Waiting for verification...
Cleaning up challenges
Failed authorization procedure. lookup.activ2.iq.pl (http-01): urn:acme:error:connection :: The server could not connect to the client to verify the domain :: Could not connect to lookup.activ2.iq.pl.well-known

IMPORTANT NOTES:
 - The following errors were reported by the server:

   Domain: lookup.activ2.iq.pl
   Type:   connection
   Detail: Could not connect to lookup.activ2.iq.pl.well-known

   To fix these errors, please make sure that your domain name was
   entered correctly and the DNS A record(s) for that domain
   contain(s) the right IP address. Additionally, please check that
   your computer has a publicly routable IP address and that no
   firewalls are preventing the server from communicating with the
   client. If you're using the webroot plugin, you should also verify
   that you are serving files from the webroot path you provided.

you can check yourself, that for example challange “https://lookup.activ2.iq.pl/.well-known/acme-challenge/UOtRPUZDetw49XF4SaGbbWThji6kmM8aSw43ZnYpyLk” works just perfectly fine.

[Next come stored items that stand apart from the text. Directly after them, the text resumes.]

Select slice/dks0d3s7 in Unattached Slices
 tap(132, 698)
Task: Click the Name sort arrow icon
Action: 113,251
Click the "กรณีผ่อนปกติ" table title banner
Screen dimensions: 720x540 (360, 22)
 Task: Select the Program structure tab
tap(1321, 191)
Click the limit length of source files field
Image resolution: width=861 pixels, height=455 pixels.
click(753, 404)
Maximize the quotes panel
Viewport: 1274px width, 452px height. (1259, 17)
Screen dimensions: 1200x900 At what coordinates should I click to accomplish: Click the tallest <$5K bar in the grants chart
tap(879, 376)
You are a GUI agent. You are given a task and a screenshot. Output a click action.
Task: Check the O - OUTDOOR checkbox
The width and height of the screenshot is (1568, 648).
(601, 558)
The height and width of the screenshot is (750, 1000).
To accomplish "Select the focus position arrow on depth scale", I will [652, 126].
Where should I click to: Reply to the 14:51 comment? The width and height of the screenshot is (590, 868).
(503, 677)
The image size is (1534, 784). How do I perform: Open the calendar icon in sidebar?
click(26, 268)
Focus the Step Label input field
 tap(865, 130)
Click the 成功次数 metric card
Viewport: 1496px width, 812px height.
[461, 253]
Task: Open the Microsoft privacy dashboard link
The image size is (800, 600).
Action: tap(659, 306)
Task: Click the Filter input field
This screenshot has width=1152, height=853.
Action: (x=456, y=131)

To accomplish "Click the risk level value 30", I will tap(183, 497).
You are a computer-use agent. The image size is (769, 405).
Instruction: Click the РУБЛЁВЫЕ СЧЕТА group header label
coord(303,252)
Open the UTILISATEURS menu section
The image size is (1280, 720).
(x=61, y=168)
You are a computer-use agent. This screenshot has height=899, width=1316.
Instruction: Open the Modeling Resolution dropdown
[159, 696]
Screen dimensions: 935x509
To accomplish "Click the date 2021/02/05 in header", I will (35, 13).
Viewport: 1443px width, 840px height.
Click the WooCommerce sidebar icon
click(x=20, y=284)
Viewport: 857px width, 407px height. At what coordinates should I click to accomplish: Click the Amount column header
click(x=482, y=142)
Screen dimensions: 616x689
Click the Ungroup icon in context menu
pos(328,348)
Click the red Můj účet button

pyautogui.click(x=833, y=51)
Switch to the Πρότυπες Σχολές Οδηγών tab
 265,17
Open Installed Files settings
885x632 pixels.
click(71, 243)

Another note is, that worked before, but cert is close to expiry.
Also, dont explore that website, its supposed to be all password-protected.


#2

Ok, so fixed.
My hosting provider solved the issue, I thought it was cert-bot related issue. apparently it was not.


#3

By the way, when people have run into .well-known appearing as part of the domain name, the problem was almost always an incorrectly set up rewrite/redirect rule in the web server configuration, that omitted a slash and hence redirected http://example.com/.well-known/ to http://something.example.com.well-known/ (or something along those lines). Hopefully that’s what your provider discovered and fixed here!


#4

@schoen
absolutely, that was the case. I’ve asked them what was wrong with the server, and they replied that it was wrongly configured redirect on the config side, and they fixed it.

ps.
redirect was http -> https.


#5

This topic was automatically closed 30 days after the last reply. New replies are no longer allowed.